Japanese samurai (1155–1238)

Oyama Tomomasa (小山 朝政, 1155 – May 15, 1238) was a Japanese samurai lord and gokenin of the late Heian and early Kamakura period. He served as shugo of Shimotsuke Province and Harima Province. He was an influential gokenin during the founding of the Kamakura shogunate. He was the 2nd head of the Oyama clan. He was also known as Oyama Koshirō.

== Biography ==
Tomomasa was born in 1155, in Shimotsuke Province, the eldest son of his father, Oyama Masamitsu, and his mother, Samukawa-no-ama. His father was a feudal lord and the leader of the largest samurai group in Shimotsuke, and had founded the Oyama clan at Oyama Manor in Tsuga, Shimotsuke Province. He descended from the Fujiwara clan through Fujiwara no Hidesato. His mother was the wet nurse of Minamoto no Yoritomo.

Tomomasa looked after his family home when his father was away in Kyoto during the early Jishō–Juei War. However, he eventually joined Minamoto no Yoritomo's forces through his mother's relation to Yoritomo.

He distinguished himself at the Battle of Noginomiya, defeating Minamoto no Yoshihiro, who had attacked Shimotsuke with Ashikaga Tadatsuna, in 1183. For this achievement, he was appointed jitō of Murata Shimo Manor in Hitachi Province and Higano township in Shimotsuke Province.
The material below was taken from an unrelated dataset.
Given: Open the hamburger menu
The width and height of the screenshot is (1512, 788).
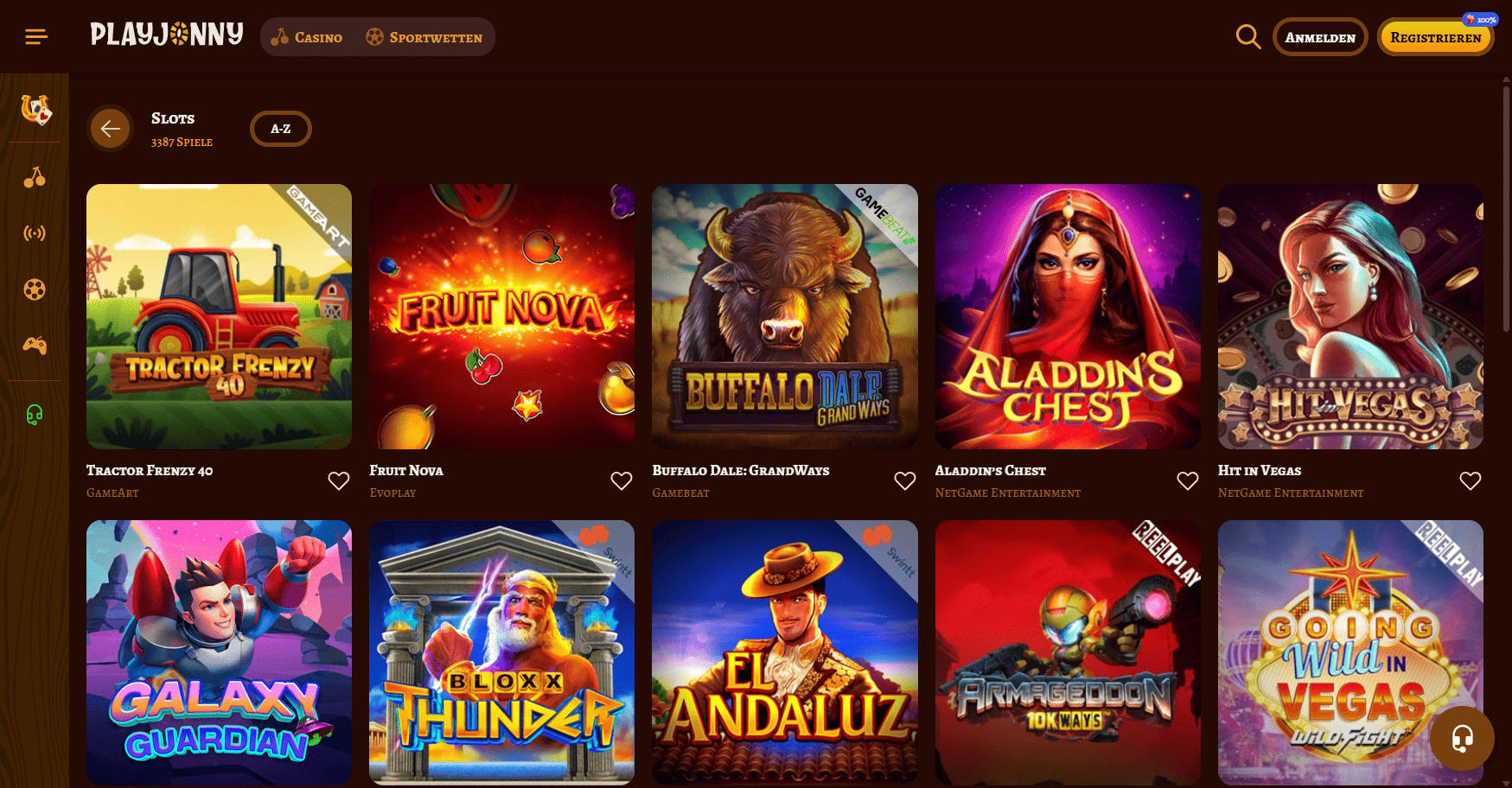Looking at the screenshot, I should coord(36,36).
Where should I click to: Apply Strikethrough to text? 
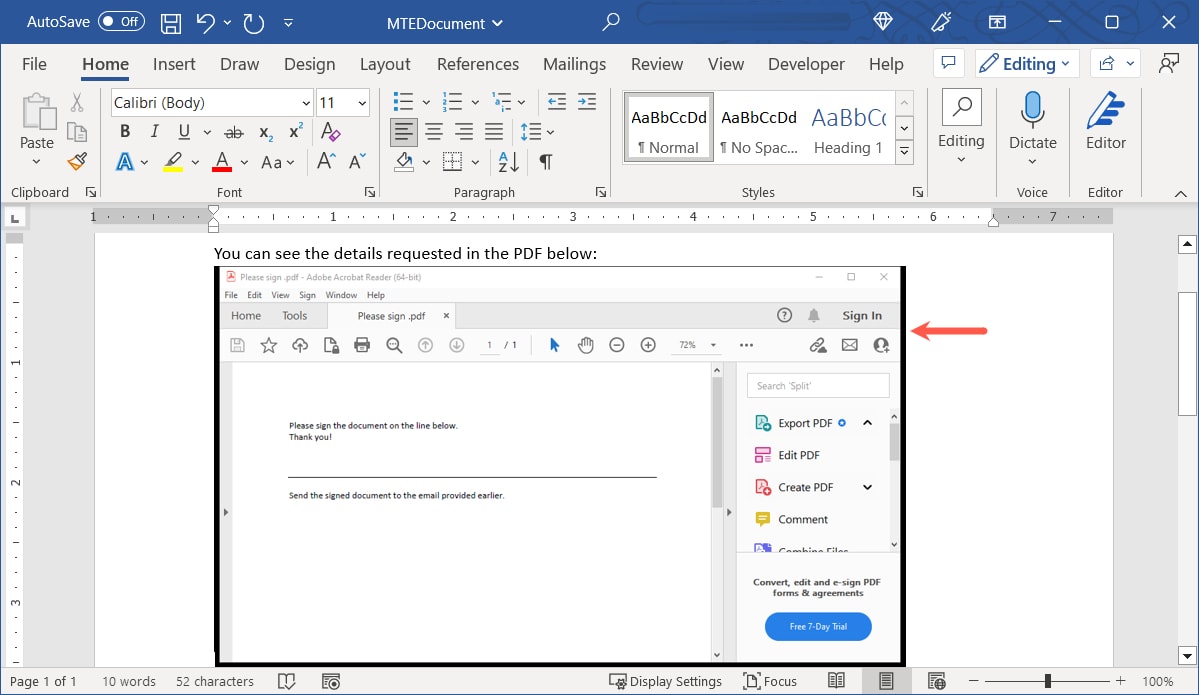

He participated in the Battle of Ichi-no-Tani in 1184.

An influential gokenin during the founding of the Kamakura shogunate, he joined Minamoto no Yoritomo in the Battle of Ōshū in 1189. He defeated the Northern Fujiwara forces in Monomigaoka allowing Yoritomo to advance to Takahaba Castle in Tamatsukuri before finally defeating the remaining Northern Fujiwara forces in Hiraizumi.

He accompanied Yoritomo during his entry to Kyoto in 1190, and was appointed Lieutenant of the Right Division of Outer Palace Guards.

He served as shugo of Shimotsuke Province and Harima Province.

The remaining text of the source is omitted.